What is your process of selecting or discovering new topics?
I use a search volume on keywords as a proxy for people’s interests in the topic. So there are many topics that I think got to be relevant. But if no search volume around it tells me people already have what they need, or they’re not interested one or the other.
Now having said that right now, we’re in an exciting space where there is no search volume on how to sell in a pandemic, but I know people need to know that. So that’s where you have to bring your intuition into play. There are times when you have just to watch the trends, and you’ve got to cross your fingers, go ahead, and publish a few pieces. Test ideas on social media, if they work there, you know they will probably work on your blog.

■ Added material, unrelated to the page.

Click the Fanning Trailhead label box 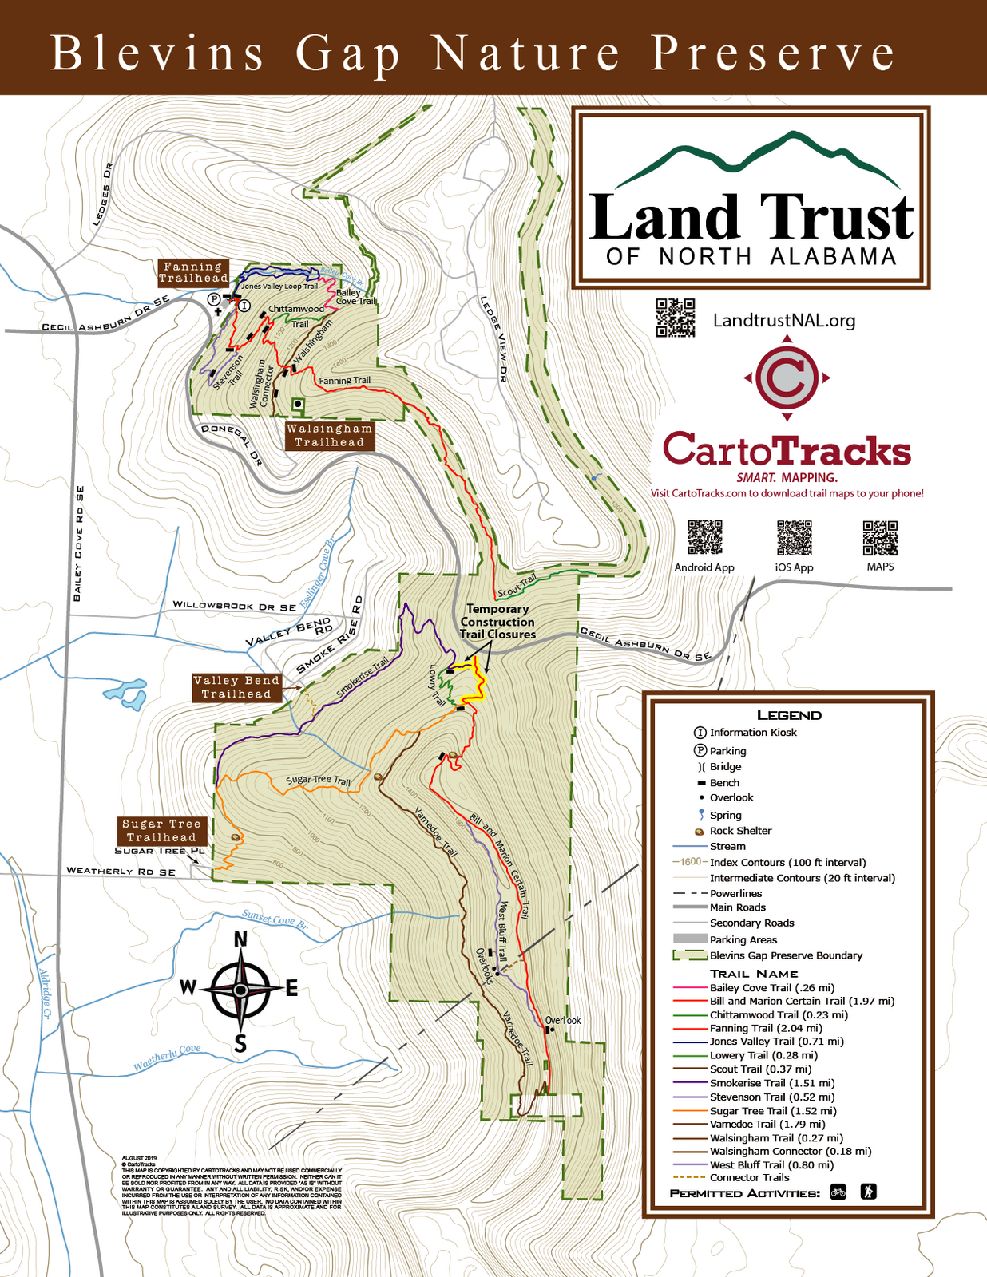coord(192,272)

How do you think inbound as a demand generation/ acquisition process with the outbound philosophy?
I think they integrate very well. If you have an excellent inbound funnel put together, you have a perfect topic level top of the funnel content that your outbound people can use or that you can leverage in an outbound funnel. Whether you’re doing it through a content funnel or with salespeople, I do feel like if you have the right informational pieces in your arsenal, then people can you can just pick and choose. You need to have a cluster of content around it. Once you have that, then you can start leveraging it in your outbound.